TASK OBJECTIVE:
Below are the entries. Set down exactly the line containing "The width and height of the screenshot is (1456, 812)." and each line after it.

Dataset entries
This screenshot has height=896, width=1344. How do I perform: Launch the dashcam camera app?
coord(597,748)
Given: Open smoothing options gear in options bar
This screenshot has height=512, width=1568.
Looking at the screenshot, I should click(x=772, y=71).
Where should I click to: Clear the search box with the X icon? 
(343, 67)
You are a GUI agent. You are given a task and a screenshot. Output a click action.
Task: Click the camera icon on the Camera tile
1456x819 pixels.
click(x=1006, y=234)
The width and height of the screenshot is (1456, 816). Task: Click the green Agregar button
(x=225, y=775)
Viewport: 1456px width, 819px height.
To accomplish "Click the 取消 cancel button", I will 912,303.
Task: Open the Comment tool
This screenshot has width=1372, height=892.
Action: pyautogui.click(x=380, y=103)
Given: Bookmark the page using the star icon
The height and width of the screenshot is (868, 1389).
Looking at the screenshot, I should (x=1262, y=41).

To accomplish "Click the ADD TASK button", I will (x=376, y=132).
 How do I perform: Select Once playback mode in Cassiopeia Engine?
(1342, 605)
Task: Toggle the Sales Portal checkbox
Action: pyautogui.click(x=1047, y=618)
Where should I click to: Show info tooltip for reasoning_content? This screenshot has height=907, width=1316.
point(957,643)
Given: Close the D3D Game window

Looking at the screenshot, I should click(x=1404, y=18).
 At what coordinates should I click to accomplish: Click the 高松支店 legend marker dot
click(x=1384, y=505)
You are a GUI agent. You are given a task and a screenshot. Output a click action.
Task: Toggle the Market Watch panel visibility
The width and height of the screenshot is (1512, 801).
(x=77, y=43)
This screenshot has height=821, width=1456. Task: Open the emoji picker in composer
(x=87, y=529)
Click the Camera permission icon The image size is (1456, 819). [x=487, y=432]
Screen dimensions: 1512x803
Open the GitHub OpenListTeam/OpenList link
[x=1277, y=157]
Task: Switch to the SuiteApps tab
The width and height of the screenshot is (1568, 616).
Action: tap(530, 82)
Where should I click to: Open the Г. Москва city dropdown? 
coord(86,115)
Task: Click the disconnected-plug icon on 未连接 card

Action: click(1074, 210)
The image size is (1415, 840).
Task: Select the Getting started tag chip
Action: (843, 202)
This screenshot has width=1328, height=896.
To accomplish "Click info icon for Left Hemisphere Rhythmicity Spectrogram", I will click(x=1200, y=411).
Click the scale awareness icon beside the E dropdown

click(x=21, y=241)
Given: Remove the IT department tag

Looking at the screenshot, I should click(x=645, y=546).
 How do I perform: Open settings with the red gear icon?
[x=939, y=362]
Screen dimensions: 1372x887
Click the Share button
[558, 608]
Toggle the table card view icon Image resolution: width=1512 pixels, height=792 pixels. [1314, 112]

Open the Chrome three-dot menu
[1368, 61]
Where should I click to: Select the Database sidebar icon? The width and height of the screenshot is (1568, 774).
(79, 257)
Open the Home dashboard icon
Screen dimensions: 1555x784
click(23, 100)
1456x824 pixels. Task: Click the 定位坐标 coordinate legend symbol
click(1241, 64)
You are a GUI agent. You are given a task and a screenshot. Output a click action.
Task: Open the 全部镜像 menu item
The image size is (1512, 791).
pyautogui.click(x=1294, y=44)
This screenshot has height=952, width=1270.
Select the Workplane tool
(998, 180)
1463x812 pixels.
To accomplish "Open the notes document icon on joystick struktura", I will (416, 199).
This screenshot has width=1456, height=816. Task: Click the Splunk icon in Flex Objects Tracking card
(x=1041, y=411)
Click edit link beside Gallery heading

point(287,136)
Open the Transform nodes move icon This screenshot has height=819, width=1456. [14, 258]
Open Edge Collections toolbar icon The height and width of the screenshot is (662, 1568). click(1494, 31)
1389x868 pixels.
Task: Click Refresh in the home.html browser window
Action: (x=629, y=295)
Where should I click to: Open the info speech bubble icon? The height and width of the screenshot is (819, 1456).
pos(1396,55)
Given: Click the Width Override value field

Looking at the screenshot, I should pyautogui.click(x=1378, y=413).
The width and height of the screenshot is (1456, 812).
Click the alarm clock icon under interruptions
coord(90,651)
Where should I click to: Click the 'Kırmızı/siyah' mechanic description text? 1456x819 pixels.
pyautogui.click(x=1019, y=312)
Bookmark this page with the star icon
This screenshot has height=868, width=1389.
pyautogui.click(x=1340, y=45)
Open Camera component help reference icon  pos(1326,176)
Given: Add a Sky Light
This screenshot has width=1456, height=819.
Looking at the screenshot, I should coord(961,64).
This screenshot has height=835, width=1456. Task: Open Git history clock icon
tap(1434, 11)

SOLVED EXERCISE:
The width and height of the screenshot is (1456, 812).
Click the alarm clock icon under interruptions
coord(90,651)
Where should I click to: Click the 'Kırmızı/siyah' mechanic description text? 1456x819 pixels.
pyautogui.click(x=1019, y=312)
Bookmark this page with the star icon
This screenshot has height=868, width=1389.
pyautogui.click(x=1340, y=45)
Open Camera component help reference icon  pos(1326,176)
Given: Add a Sky Light
This screenshot has width=1456, height=819.
Looking at the screenshot, I should coord(961,64).
This screenshot has height=835, width=1456. Task: Open Git history clock icon
tap(1434, 11)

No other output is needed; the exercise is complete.